I confused about the description & definition of "key" occuring as terminology for databases and b-trees.

In first case dealing with theory of databases a key is defined as a choice for a in certain sense minimal (see below) subset $ K \subset A := \{A_1,A_2,…,A_n\}$ of a fixed set of attributes $ A_i$ parametrizing a data table (consisting of relations; a single relation is abstraction of a row in the table), where each attribute is literally a column specifying a property of objects = relations.

A key is characterized by property that there exist no two different relations (a relation is a row) which have exactly the same values for all attributes **which belong to the key**. And a key is a **minimal subset with this property**, ie there not exist a proper smaller subset of attributes contained in the key and having the property described in last sentence. Clearly keys are not unique. So the set of a keys is certain subset of the power set of the set attributes $ A_i$ . See also here: https://en.wikipedia.org/wiki/Unique_key

On the other hand the key concept occures as well for b-trees: https://en.wikipedia.org/wiki/B-tree#Definition

Here keys are a priori numbers or integers and different knots of b-tree contain different totally ordered subsets of keys where the total order on the space of keys is inherited from the order "$ \ge$ " for integers $ \mathbb{Z}$ . Especially the set of keys is a totally ordered subset of integers.

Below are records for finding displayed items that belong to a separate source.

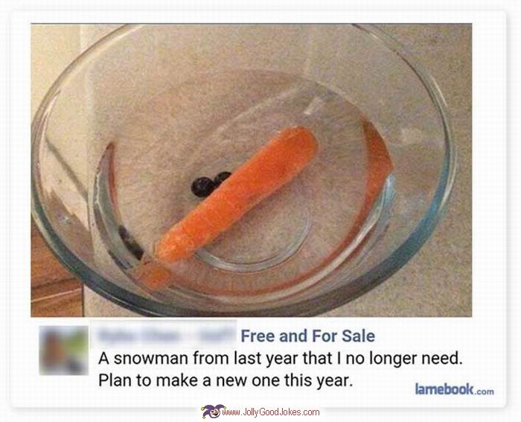
Task: Click the text 'A snowman from last year'
Action: [x=199, y=359]
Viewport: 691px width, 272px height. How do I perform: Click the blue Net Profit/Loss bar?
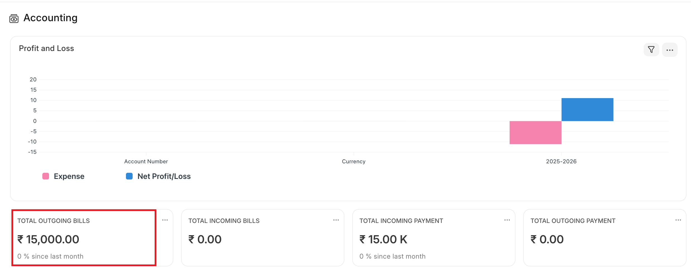(x=587, y=110)
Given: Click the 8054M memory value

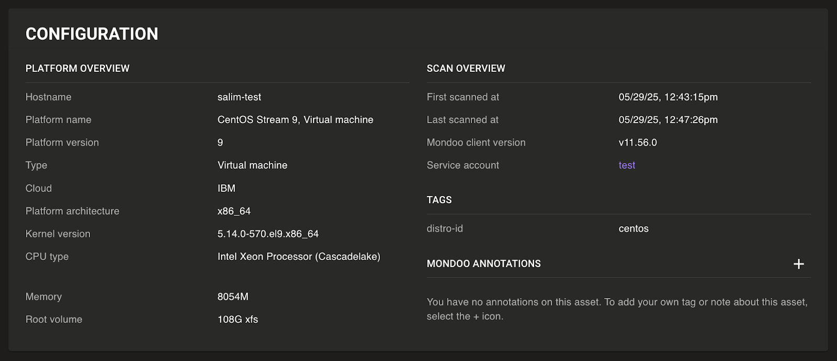Looking at the screenshot, I should [233, 297].
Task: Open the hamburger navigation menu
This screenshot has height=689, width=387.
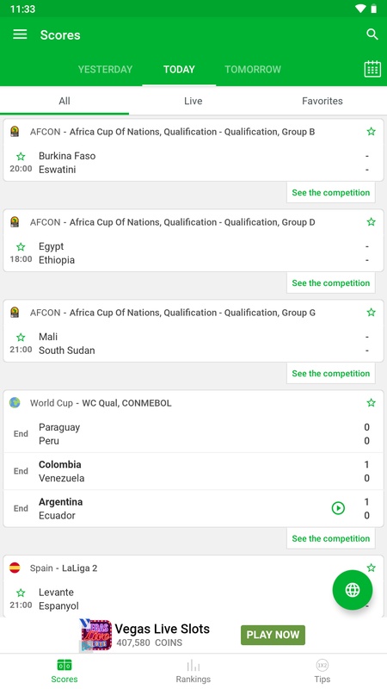Action: (20, 34)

Question: How are the two concept of ‘key’ related to each other? My first idea was that if we consider in light of for definition (as elements of power set of attributes), we can simply randomly enumerate all the keys (that is associate to each key an number; formally speaking to specify an injection $ f:\mathcal{K} \to \mathbb{Z}, K \mapsto f(K)$ where $ \mathcal{K} \subset \Omega(A)$ )

and then treat them as numbers when working with b-trees. Is this exactly the correct connection or is there another deeper one and my approach is wrong?